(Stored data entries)
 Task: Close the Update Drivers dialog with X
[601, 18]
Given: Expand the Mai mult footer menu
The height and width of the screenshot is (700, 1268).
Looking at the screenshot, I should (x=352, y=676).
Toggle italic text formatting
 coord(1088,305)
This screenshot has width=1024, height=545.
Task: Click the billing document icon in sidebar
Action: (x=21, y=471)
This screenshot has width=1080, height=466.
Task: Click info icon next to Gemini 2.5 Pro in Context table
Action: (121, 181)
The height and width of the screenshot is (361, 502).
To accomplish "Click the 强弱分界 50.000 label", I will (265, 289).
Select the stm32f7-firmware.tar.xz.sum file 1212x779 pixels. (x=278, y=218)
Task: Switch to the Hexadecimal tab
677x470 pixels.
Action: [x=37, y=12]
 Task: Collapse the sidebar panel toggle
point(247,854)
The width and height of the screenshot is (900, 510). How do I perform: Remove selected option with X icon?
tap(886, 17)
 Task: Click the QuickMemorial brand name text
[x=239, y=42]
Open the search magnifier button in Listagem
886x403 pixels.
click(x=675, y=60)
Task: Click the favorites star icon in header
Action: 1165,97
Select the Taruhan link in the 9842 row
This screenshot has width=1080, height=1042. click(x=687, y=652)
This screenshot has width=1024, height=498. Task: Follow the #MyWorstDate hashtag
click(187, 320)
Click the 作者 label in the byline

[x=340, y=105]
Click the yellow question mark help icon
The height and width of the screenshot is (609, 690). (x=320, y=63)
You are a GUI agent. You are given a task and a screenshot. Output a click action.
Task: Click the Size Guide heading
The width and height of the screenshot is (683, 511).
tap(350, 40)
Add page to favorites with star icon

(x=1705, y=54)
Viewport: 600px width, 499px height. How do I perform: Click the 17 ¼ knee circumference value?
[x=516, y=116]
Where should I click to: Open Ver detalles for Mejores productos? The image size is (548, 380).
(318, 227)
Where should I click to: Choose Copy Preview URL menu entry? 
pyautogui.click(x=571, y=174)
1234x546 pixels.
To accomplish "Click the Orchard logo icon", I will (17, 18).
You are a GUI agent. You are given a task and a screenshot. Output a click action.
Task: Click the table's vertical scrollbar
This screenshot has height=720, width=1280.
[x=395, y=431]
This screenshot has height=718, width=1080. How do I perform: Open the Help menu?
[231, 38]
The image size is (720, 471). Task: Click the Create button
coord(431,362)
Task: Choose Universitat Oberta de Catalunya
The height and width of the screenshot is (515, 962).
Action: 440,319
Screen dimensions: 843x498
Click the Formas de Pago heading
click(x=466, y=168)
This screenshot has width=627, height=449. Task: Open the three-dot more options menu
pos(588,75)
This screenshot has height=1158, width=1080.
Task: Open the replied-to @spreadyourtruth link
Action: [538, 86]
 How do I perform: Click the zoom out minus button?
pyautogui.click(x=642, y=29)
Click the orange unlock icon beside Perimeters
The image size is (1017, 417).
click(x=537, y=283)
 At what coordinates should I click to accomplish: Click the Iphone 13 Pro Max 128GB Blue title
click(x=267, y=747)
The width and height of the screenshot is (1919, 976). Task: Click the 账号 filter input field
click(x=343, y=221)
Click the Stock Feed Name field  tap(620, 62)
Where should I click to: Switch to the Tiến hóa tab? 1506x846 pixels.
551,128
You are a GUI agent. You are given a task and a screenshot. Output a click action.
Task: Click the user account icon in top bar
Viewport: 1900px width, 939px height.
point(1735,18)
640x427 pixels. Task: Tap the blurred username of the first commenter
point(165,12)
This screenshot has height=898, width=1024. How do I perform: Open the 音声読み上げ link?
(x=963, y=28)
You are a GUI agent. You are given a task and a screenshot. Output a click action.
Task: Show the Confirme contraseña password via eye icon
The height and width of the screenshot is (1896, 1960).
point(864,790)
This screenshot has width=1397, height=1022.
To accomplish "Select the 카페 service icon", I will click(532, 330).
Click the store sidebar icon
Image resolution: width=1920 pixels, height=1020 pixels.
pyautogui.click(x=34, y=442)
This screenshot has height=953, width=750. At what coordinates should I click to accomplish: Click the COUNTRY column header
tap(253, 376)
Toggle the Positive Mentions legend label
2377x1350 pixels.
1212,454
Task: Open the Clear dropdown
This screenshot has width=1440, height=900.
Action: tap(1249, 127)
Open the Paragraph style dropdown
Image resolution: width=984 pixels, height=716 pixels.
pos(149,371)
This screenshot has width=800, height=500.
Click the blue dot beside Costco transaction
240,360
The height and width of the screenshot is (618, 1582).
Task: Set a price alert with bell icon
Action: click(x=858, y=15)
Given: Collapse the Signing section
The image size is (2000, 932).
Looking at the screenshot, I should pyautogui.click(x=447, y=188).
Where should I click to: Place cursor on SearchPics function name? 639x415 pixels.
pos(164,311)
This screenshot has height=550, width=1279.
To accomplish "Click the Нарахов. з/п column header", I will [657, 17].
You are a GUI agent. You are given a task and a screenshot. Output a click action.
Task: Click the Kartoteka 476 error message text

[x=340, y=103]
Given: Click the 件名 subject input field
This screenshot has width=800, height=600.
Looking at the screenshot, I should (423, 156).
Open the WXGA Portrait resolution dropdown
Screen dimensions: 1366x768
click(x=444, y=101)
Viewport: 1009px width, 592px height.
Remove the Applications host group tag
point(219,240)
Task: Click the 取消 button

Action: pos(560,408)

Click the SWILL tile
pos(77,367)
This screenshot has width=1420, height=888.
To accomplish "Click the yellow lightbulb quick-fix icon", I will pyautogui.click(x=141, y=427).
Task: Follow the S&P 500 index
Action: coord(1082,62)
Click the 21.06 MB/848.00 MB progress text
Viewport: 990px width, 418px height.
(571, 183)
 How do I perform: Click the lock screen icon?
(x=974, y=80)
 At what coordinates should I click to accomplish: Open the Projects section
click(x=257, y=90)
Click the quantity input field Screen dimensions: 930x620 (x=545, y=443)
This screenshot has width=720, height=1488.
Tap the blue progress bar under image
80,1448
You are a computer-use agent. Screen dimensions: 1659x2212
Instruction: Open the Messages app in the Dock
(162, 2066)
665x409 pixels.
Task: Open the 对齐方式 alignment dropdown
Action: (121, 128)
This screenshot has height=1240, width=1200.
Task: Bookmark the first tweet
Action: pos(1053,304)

> _ABOUT THIS TASK_
Only the lines above from the line with "Click the blue dot beside Costco transaction" to the line with "Given: Collapse the Signing section", those two lines included, should be reproduced exactly.

> _SOLUTION_
Click the blue dot beside Costco transaction
240,360
The height and width of the screenshot is (618, 1582).
Task: Set a price alert with bell icon
Action: click(x=858, y=15)
Given: Collapse the Signing section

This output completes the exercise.